*Exercise prompt*: In the lines below, look for "computer". Copy each line where it appears.

*Records to use*:
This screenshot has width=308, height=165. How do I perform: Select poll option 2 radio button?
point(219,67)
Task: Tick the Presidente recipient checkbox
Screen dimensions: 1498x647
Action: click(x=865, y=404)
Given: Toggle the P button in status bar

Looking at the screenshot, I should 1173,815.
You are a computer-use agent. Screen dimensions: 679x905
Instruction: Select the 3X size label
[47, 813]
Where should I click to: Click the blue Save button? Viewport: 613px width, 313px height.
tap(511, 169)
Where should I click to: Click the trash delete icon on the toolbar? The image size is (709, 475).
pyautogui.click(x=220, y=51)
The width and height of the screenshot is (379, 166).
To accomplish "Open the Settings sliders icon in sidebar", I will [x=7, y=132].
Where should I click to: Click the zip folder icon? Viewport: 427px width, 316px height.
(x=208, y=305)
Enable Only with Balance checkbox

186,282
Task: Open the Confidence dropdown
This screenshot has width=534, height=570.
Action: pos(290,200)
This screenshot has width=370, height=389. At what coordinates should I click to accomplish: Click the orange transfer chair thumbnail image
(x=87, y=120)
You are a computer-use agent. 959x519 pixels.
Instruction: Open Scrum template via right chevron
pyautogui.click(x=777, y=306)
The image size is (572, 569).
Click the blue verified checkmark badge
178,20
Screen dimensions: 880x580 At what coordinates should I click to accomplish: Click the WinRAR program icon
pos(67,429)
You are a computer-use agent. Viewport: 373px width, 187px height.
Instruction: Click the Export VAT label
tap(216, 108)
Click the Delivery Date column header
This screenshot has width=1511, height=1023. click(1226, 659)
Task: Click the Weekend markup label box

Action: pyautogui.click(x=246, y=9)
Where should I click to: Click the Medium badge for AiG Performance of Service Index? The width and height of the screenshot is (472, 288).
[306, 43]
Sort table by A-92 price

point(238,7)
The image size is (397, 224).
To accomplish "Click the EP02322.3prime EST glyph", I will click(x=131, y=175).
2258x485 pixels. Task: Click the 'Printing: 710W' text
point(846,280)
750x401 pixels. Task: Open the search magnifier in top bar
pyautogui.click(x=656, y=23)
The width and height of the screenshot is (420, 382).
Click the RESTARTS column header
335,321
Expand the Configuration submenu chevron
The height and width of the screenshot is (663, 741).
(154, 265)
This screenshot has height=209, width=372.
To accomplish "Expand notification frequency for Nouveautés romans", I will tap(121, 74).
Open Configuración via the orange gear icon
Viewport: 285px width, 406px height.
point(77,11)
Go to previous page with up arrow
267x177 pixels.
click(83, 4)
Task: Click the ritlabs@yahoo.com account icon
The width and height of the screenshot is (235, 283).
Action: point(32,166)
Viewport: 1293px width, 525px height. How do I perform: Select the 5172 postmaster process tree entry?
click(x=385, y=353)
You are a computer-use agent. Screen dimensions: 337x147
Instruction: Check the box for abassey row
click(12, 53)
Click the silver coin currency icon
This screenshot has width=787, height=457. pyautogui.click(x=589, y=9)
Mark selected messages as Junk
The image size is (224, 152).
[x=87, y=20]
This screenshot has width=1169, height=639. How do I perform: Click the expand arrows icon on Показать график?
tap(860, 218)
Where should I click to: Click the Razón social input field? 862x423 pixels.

*Your response*:
You are a computer-use agent. Screen dimensions: 679x905
You are a computer-use agent. 959x519 pixels.
You are a computer-use agent. Viewport: 373px width, 187px height.
You are a computer-use agent. Screen dimensions: 337x147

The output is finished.